Noting that cultural development is a quality of a nation, Sheikh Hasina said, “We’ll have to uphold this characteristic.”
She said the nature of a nation can be exposed, presented or disseminated through the practices of a culture by all irrespective of religion and race.
The Prime Minister extended her sincere thanks to Bangladesh Group Theatre Federation for taking the initiative to arrange the month-long drama festival on the eve of the ‘Mujib Borsho’.
Describing the event as a very important festival, she said cultural activists can reach the people much more than others through the drama festival.
She said cultural activists always played a significant role in raising and spreading the voice of the people of Bangladesh through their songs, poems and street dramas when the martial law was imposed or restriction was imposed on politics.
“I do politics and reach to the people through delivering speeches. It is true. But many untold words can be told through a song, a poem or a drama and thus these (untold words) can be communicated to the people,” she said.
The Prime Minister recalled the contribution of the cultural activists to the movements against the military dictators during the pre-Liberation War and post-1975 periods.
The killing of Father of the Nation Bangabandhu Sheikh Mujibur Rahman was protested through poems, writings and songs after 1975 when martial law was imposed throughout the country, she said.
Sheikh Hasina said later cultural activists motivated the general people and made them aware of their rights through street dramas during the movement against the military regime.
Bangladesh Shipakata Academy (BSA) and its divisional offices in Dhaka, Chattogram, Rajshahi, Rangpur and Sylhet joined the videoconference.

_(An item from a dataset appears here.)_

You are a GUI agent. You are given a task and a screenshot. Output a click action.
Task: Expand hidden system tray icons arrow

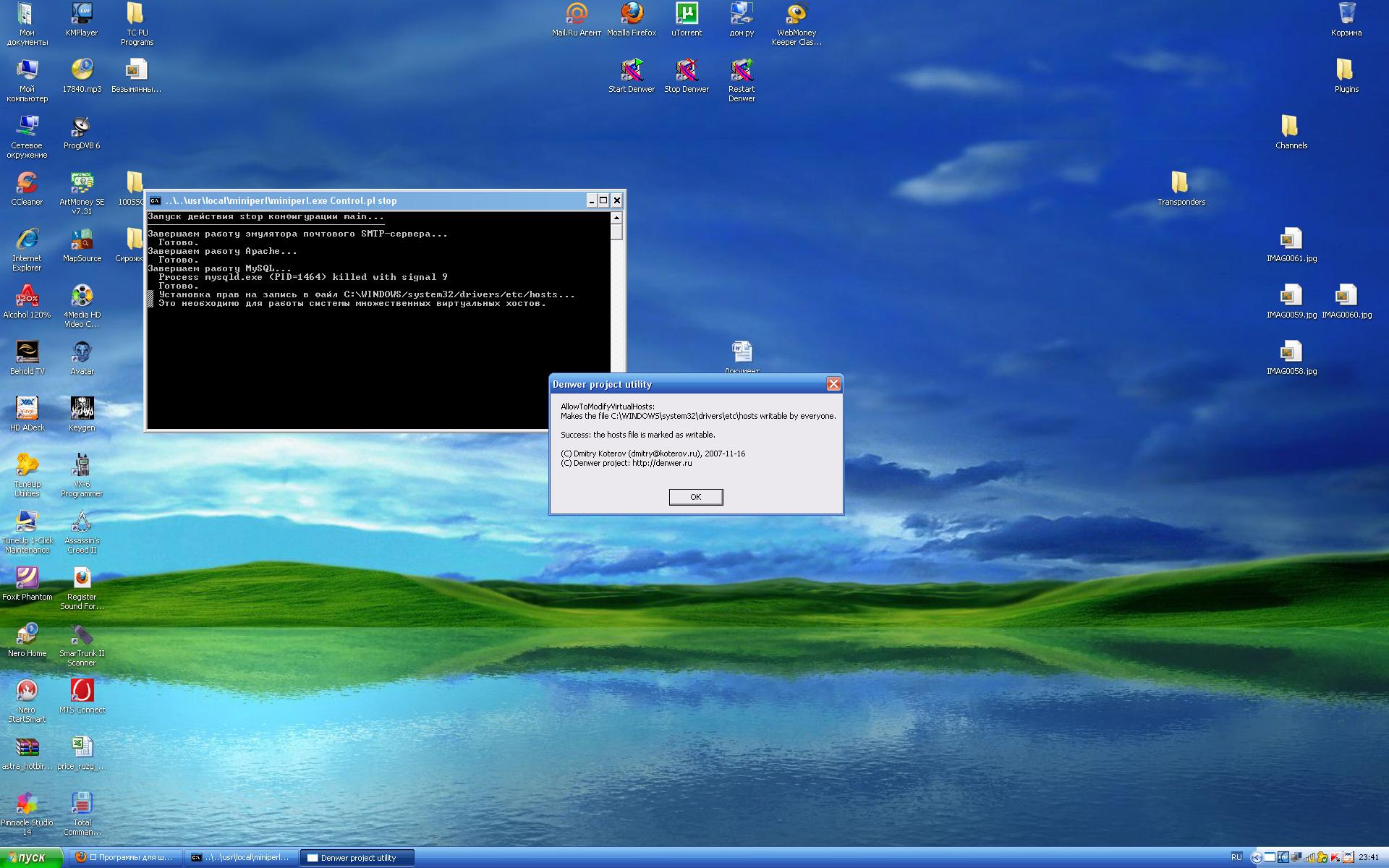tap(1256, 858)
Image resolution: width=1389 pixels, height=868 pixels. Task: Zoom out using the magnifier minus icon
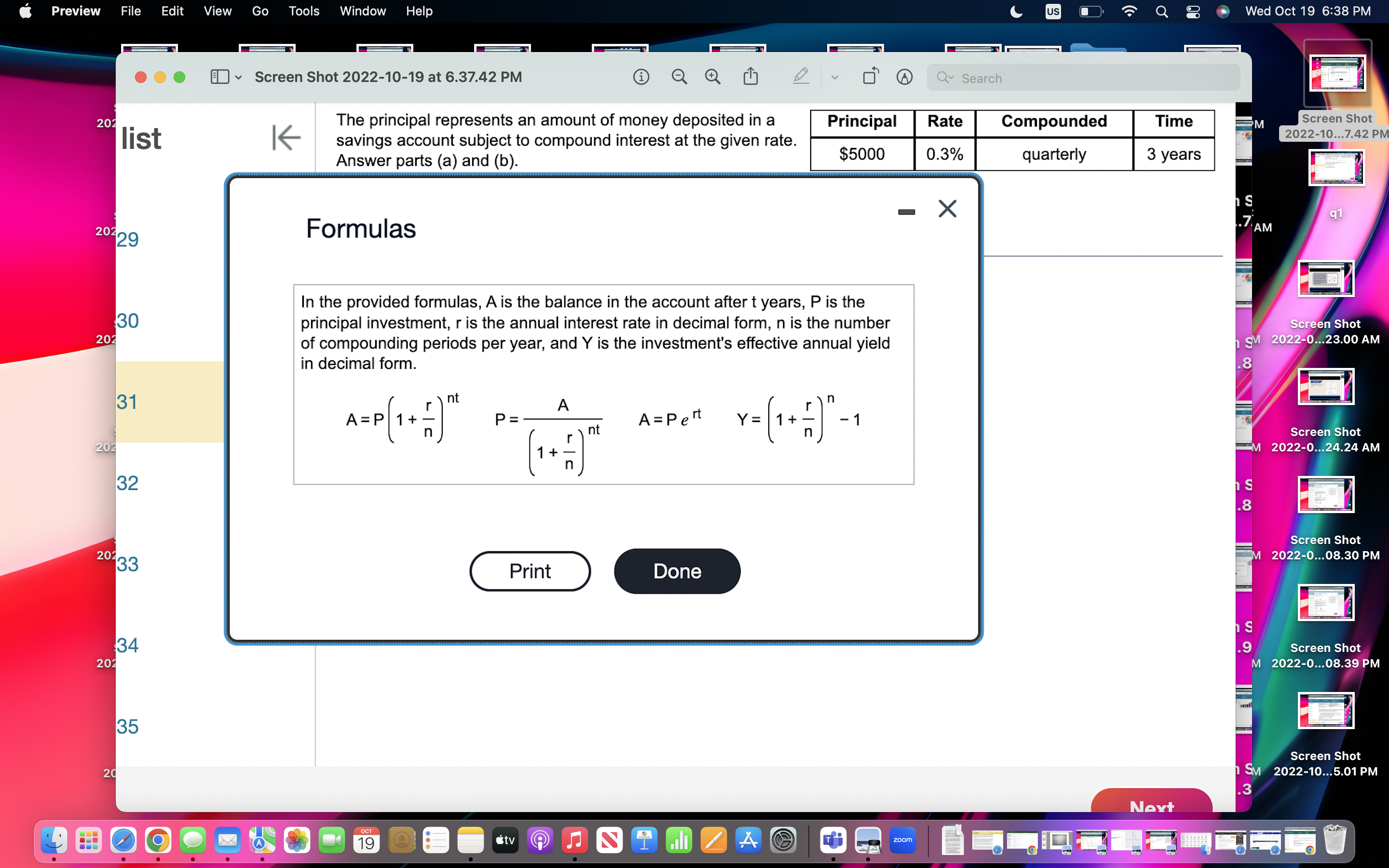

Some 30,000 drama activists from 400 drama troupes of Bangladesh Group Theatre Federation will join the drama extravaganza and a total of 302 dramas are scheduled to be staged in all the BSA venues across the country.
PM’s Political Affairs Adviser HT Imam and State Minister for Cultural Affairs KM Khalid were, among others, present at the function conducted by PM’s Principal Secretary Dr Ahmad Kaikaus.
Besides, Cultural Affairs Secretary Dr Md Abu Hena Mostofa Kamal, BSA Director General and Bangladesh Group Theatre Federation’s Chairman Liaquat Ali Lucky and Bangladesh Group Theatre Federation’s General Secretary Kamal Bayezid were present.